López Aliaga atenta contra la separación de poderes cuando vende promesas irrealizables como aquella de expulsar a Odebrecht del país. No existe algo así como un “destierro” de empresas en nuestro ordenamiento jurídico, y el Poder Ejecutivo –cargo al que aspirar liderar el postulante celeste– carece de potestades para definir el destino de una empresa. Las eventuales sanciones dependen del Poder Judicial, más aún cuando la compañía en cuestión se encuentra vinculada legalmente por un acuerdo de colaboración eficaz aprobado por la judicatura nacional. No estamos en un feudo monárquico donde un pretendido reyezuelo pueda arrogarse poderes que constitucionalmente no le corresponden.
López Aliaga vulnera la economía social de mercado cuando propone controlar los precios de los préstamos y habla de “romper los oligopolios” de los bancos. Paradójicamente, las compañías que él posee fueron acusadas, más de una vez, de abuso de posición de dominio y del peor mercantilismo: el que utiliza el poder del Estado para cuidar sus privilegios monopólicos.

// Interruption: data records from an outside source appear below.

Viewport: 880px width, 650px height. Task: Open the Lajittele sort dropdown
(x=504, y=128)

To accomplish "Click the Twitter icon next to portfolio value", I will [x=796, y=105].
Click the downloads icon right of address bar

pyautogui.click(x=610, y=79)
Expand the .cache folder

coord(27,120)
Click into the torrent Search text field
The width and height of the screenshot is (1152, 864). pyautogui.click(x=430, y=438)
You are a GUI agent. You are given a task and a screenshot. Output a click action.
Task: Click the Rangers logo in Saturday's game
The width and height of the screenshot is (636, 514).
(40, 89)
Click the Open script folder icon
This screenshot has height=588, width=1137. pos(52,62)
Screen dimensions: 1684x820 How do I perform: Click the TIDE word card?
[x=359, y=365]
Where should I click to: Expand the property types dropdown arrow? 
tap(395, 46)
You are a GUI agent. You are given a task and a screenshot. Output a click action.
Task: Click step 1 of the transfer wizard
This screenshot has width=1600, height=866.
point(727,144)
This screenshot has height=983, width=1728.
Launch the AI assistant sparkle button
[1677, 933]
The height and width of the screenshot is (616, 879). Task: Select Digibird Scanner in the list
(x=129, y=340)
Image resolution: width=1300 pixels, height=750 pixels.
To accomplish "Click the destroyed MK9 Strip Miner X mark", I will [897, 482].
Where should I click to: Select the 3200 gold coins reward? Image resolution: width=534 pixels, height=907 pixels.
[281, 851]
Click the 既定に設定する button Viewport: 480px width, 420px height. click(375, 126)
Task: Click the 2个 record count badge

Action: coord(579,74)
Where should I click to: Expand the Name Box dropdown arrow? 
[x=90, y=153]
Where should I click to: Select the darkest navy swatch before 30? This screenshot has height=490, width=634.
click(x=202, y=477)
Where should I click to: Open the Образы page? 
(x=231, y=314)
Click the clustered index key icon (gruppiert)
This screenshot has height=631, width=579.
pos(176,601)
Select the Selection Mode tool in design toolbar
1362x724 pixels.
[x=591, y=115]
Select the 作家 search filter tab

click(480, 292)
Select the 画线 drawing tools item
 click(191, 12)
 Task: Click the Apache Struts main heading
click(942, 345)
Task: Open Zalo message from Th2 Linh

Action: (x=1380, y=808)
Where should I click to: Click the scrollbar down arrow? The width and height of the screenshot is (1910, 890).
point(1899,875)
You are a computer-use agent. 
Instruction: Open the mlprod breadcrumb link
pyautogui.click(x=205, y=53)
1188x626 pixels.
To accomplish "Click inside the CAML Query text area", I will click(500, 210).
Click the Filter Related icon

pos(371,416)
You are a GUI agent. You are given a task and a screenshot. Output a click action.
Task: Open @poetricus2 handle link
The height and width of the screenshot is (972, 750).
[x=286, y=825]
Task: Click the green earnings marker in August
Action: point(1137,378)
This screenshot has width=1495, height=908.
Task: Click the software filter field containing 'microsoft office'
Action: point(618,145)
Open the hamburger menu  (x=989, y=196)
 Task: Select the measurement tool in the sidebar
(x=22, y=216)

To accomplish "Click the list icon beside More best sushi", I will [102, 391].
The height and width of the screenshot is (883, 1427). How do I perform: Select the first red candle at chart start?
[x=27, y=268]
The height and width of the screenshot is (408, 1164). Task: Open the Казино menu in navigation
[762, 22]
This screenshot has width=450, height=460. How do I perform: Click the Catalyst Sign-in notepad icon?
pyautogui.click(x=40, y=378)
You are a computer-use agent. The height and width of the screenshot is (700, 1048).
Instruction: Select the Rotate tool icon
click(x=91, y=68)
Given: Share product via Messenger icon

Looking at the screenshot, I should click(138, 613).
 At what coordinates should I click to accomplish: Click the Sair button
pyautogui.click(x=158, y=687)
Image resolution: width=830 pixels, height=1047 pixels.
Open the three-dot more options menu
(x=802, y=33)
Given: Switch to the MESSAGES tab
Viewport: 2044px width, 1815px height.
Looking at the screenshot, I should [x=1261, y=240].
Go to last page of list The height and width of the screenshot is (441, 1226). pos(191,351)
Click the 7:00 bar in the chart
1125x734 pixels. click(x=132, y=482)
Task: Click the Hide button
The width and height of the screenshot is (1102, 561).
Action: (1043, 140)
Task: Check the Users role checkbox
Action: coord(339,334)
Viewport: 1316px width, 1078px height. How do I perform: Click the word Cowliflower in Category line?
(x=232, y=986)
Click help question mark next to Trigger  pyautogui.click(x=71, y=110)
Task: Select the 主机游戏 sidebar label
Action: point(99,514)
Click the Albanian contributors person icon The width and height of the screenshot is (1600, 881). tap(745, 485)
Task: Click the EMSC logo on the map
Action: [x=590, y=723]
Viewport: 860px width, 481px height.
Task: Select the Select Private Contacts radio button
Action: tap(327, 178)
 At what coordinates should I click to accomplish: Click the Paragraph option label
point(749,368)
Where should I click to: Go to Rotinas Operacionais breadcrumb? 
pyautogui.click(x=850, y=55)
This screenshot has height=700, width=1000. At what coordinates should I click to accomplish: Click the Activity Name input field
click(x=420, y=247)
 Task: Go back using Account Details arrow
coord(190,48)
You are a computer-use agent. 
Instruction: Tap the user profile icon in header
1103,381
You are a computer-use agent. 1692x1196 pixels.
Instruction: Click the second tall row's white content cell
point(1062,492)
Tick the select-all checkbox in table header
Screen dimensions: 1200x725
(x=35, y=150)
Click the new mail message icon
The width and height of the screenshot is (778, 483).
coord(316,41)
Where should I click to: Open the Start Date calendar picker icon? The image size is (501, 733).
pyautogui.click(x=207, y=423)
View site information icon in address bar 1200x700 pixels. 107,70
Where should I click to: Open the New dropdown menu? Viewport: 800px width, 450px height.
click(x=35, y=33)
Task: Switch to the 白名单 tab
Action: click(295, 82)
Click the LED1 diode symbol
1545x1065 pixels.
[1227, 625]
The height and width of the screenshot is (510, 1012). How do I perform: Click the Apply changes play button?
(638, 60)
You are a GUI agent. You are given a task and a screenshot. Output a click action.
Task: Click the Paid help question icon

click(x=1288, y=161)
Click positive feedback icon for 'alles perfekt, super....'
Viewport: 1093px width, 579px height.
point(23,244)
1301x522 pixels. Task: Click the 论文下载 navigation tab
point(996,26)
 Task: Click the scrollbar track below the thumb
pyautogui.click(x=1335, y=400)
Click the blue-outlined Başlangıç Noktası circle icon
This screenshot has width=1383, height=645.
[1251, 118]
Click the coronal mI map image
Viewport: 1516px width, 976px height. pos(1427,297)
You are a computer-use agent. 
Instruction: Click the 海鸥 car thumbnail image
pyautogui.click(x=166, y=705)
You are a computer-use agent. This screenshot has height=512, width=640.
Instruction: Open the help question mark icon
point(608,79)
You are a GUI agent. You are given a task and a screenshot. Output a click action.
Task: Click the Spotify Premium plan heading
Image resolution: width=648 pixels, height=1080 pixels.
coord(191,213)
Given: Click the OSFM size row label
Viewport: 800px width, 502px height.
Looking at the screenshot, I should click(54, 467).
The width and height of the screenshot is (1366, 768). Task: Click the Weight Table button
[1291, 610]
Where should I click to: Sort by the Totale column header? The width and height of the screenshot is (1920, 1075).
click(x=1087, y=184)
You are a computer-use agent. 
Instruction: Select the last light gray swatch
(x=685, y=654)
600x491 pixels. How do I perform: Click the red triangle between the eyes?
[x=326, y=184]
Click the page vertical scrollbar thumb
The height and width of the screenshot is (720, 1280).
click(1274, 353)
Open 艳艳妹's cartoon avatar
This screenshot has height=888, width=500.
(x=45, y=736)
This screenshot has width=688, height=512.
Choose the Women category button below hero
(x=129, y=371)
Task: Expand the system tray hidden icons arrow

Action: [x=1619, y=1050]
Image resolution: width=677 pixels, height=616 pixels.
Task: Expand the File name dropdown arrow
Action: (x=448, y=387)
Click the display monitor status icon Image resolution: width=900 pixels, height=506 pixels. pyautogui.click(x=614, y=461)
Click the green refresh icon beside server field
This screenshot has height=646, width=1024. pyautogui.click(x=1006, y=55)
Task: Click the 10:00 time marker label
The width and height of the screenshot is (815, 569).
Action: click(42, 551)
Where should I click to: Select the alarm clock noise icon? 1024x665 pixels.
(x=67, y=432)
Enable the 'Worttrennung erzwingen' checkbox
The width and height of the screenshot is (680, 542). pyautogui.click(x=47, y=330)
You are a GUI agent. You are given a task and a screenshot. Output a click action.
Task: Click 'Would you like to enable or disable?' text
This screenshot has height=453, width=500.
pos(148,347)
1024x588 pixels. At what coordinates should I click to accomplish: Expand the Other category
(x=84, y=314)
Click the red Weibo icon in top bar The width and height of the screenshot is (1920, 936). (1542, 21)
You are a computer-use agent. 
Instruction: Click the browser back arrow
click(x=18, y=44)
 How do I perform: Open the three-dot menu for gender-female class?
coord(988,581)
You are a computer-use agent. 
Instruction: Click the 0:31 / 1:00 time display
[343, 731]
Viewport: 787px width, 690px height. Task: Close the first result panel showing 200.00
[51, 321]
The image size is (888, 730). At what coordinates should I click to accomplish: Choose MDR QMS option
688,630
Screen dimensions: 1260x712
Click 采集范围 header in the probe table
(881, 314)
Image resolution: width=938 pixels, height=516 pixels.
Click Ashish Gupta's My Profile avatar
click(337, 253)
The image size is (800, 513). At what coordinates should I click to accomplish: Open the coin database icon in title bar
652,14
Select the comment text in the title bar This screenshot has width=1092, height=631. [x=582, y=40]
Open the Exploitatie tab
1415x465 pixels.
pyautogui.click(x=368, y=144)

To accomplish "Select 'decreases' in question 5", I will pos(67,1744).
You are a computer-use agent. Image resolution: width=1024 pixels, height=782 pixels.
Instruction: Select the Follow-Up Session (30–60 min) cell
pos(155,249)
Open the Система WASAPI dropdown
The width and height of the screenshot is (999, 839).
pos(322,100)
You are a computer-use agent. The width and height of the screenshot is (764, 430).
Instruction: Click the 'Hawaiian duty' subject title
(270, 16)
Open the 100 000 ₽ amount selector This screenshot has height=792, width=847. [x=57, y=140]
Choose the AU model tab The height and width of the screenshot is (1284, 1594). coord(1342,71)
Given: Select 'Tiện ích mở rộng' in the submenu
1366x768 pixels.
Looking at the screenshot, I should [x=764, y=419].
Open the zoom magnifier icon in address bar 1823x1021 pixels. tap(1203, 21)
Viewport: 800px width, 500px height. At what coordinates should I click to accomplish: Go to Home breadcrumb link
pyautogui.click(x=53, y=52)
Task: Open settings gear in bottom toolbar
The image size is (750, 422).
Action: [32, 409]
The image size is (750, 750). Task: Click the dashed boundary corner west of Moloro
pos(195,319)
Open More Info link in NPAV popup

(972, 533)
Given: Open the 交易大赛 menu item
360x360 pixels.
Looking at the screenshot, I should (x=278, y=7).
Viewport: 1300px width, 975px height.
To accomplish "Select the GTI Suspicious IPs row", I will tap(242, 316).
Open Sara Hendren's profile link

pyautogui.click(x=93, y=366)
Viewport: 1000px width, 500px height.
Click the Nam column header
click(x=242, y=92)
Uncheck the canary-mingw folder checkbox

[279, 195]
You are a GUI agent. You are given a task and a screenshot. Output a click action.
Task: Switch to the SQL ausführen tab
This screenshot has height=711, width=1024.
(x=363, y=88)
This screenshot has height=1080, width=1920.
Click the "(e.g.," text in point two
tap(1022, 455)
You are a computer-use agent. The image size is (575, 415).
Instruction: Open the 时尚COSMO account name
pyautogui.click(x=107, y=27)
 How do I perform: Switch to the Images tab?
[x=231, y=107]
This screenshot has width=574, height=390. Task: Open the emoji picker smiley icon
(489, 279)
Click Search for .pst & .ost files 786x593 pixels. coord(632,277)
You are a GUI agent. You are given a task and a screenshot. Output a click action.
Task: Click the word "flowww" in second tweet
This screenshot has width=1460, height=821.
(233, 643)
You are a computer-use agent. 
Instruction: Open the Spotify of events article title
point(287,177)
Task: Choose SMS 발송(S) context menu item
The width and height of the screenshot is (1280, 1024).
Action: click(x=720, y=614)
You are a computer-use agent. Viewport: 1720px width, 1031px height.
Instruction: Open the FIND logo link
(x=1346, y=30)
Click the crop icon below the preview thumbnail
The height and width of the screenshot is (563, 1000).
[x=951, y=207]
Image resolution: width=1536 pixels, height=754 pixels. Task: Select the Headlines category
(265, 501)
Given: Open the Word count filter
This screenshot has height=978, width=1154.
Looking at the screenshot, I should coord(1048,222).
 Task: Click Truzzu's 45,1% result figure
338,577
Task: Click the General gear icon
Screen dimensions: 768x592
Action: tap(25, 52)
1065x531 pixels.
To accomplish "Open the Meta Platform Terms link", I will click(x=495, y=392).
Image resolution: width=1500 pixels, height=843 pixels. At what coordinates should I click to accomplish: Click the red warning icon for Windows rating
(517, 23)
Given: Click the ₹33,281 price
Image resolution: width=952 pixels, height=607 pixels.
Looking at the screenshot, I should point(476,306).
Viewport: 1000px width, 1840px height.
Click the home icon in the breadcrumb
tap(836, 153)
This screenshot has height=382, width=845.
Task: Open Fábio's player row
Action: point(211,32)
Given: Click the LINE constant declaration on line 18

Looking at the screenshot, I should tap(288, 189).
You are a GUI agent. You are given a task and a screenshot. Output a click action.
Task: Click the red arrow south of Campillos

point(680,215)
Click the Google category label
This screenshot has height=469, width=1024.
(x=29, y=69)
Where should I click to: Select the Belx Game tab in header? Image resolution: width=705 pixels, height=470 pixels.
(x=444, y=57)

López Aliaga violenta los derechos humanos con las lecciones de odio que tanto él como sus candidatos a las vicepresidencias y al Congreso (y sus nuevos aliados ‘antauristas’) disparan contra poblaciones vulnerables. Proponen “exterminar” el enfoque de género educativo, condenando a sus esposas, hijas y nietas a vivir en una sociedad que las cosifica, encasilla y finalmente asesina, cuando tienen que cruzarse con un cavernícola que cree que las mujeres son sirvientas de los hombres y que no deben contradecirlos (‘googlee’ cualquier discurso de Neldy Mendoza, candidata a la vicepresidencia de Renovación Popular).
Podríamos aumentar la lista e incluir sus postulados contra la ciencia, la salud y la historia.
Aun así, López Aliaga no es el peor candidato que podemos tener, porque, felizmente, es un mal candidato. No es carismático ni articulado, es grosero y colérico en sus declaraciones, tiene demasiados esqueletos en su clóset (deudas millonarias a la Sunat, líos empresariales, historial de litigios abusivos), y hasta sus aparentes episodios de embriaguez están registrados en video.
Pero imagínense a un candidato con la misma agenda antiderechos, antimercado, antiprensa, en fin, antidemocracia, pero menos grotesco o con mejores habilidades para el engaño.
Es bueno que sepamos identificar quién es nuestro mal mayor en la actualidad, pero escuchemos también las alarmas que anuncian la llegada de peores males.